START Records for processing
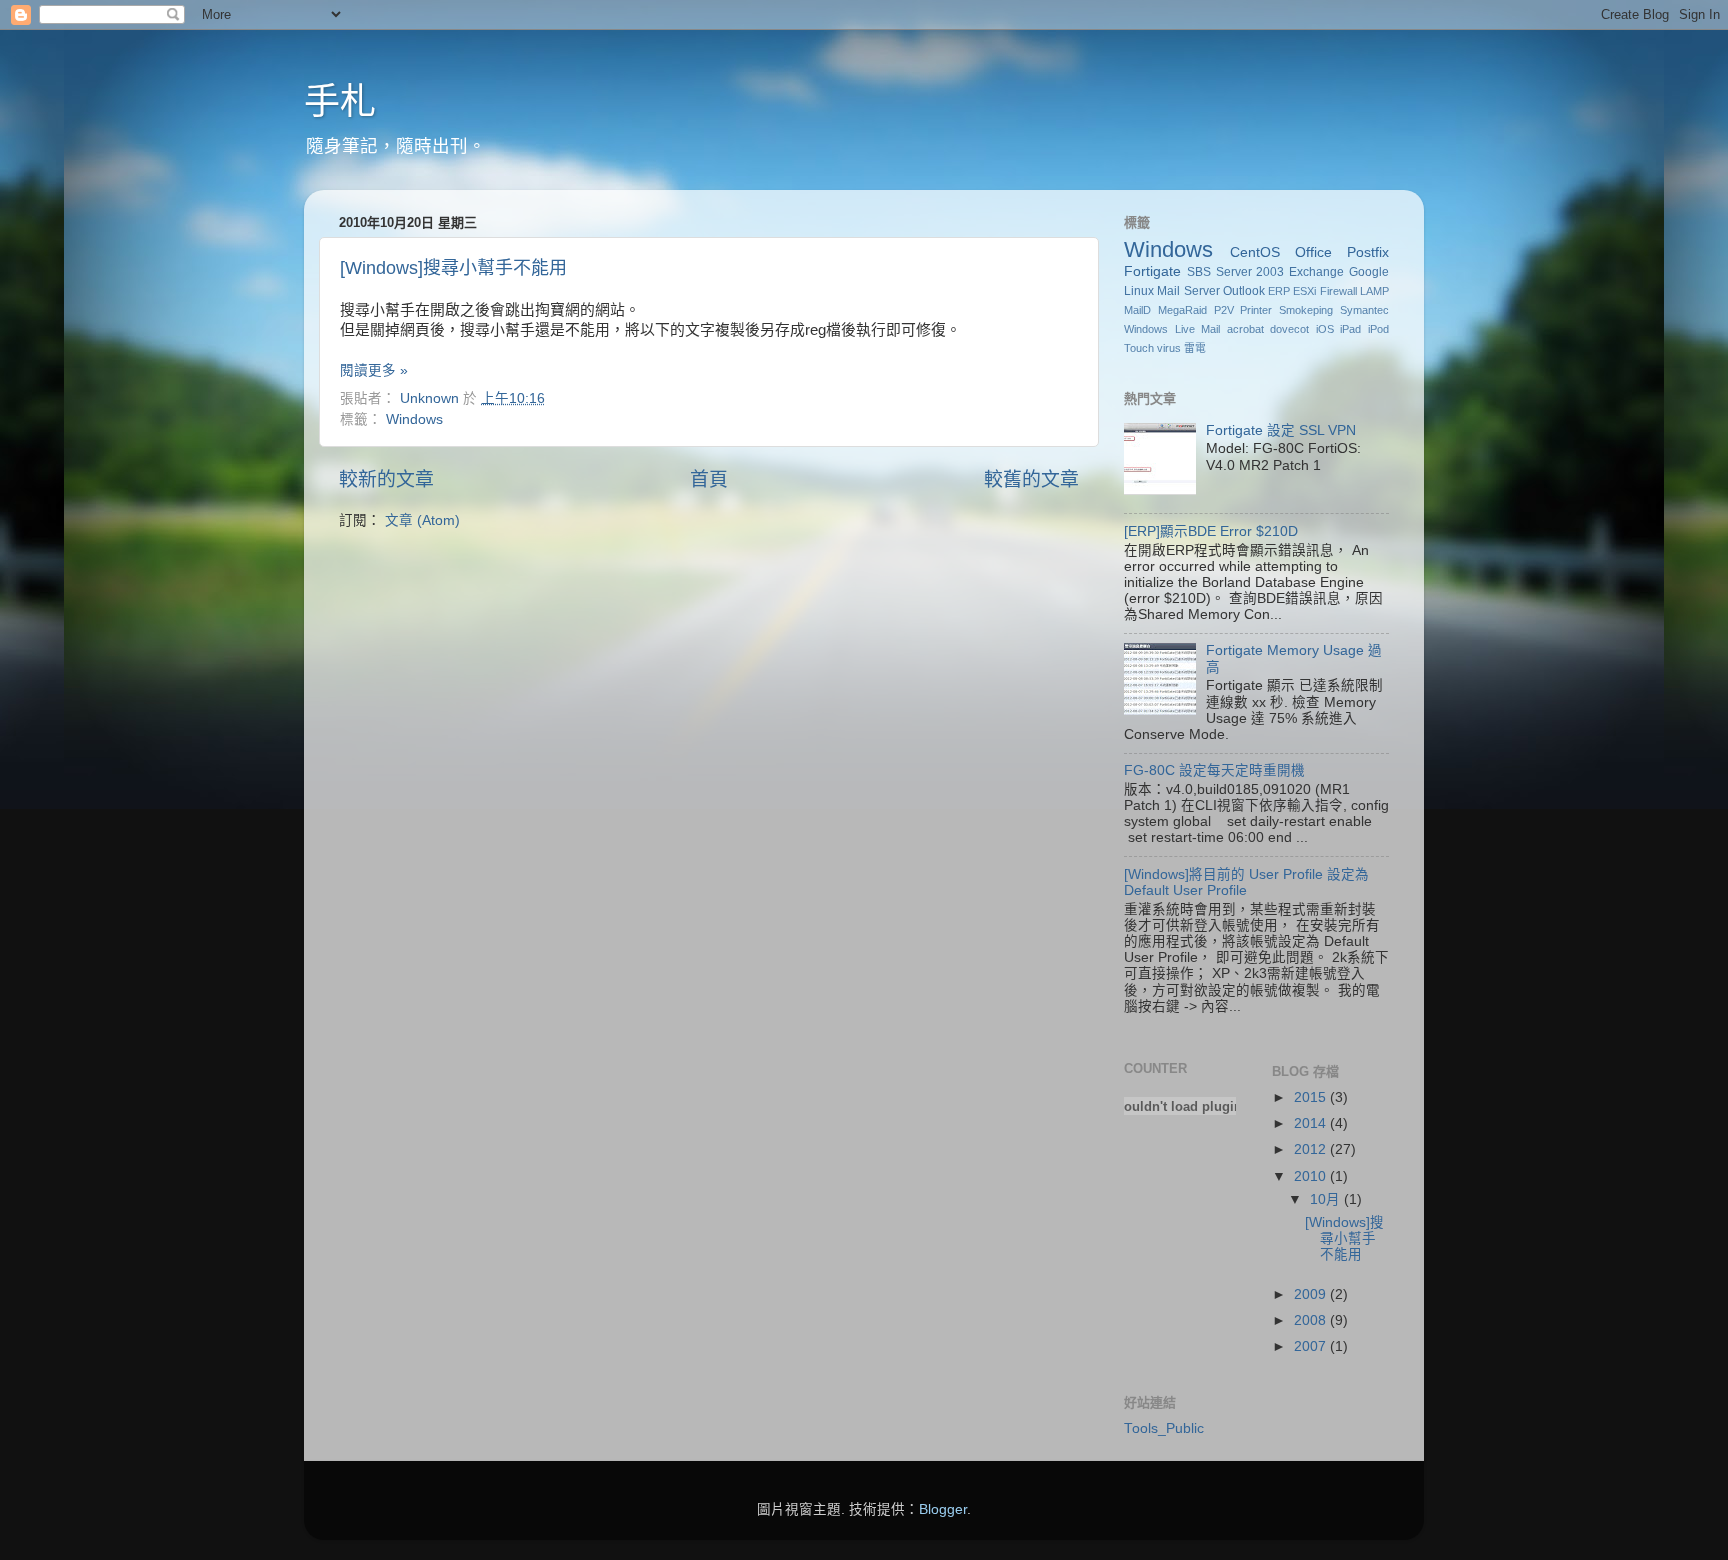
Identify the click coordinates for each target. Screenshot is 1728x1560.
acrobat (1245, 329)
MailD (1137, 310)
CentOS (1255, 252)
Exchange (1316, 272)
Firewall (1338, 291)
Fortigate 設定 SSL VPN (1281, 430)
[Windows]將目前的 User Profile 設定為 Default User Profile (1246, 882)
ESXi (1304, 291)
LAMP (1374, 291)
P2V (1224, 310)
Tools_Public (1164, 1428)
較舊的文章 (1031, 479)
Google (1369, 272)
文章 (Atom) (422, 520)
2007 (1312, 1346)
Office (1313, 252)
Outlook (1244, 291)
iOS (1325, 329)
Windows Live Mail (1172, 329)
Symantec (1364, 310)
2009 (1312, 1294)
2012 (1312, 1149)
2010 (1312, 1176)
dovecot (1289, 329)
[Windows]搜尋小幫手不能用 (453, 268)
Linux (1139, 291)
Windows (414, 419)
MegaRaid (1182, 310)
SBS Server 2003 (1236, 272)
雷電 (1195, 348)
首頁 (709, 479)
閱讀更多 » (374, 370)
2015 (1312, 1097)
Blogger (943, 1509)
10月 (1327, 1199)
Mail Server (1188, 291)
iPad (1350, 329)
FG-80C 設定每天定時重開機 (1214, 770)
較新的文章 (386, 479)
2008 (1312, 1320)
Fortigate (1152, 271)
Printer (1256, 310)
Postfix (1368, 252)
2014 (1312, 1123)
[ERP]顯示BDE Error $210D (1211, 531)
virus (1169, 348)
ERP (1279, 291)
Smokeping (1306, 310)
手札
END Records for processing
The span to print begins at the line containing "CentOS (1255, 252)" and ends at the final line of the entries; print it exactly and print nothing else.

CentOS (1255, 252)
Exchange (1316, 272)
Firewall (1338, 291)
Fortigate 設定 SSL VPN (1281, 430)
[Windows]將目前的 User Profile 設定為 Default User Profile (1246, 882)
ESXi (1304, 291)
LAMP (1374, 291)
P2V (1224, 310)
Tools_Public (1164, 1428)
較舊的文章 (1031, 479)
Google (1369, 272)
文章 (Atom) (422, 520)
2007 (1312, 1346)
Office (1313, 252)
Outlook (1244, 291)
iOS (1325, 329)
Windows Live Mail (1172, 329)
Symantec (1364, 310)
2009 (1312, 1294)
2012 (1312, 1149)
2010 (1312, 1176)
dovecot (1289, 329)
[Windows]搜尋小幫手不能用 (453, 268)
Linux (1139, 291)
Windows (414, 419)
MegaRaid (1182, 310)
SBS Server 2003 (1236, 272)
雷電 (1195, 348)
首頁 (709, 479)
閱讀更多 » (374, 370)
2015 (1312, 1097)
Blogger (943, 1509)
10月 (1327, 1199)
Mail Server (1188, 291)
iPad (1350, 329)
FG-80C 設定每天定時重開機 (1214, 770)
較新的文章 (386, 479)
2008 (1312, 1320)
Fortigate (1152, 271)
Printer (1256, 310)
Postfix (1368, 252)
2014 (1312, 1123)
[ERP]顯示BDE Error $210D (1211, 531)
virus (1169, 348)
ERP (1279, 291)
Smokeping (1306, 310)
手札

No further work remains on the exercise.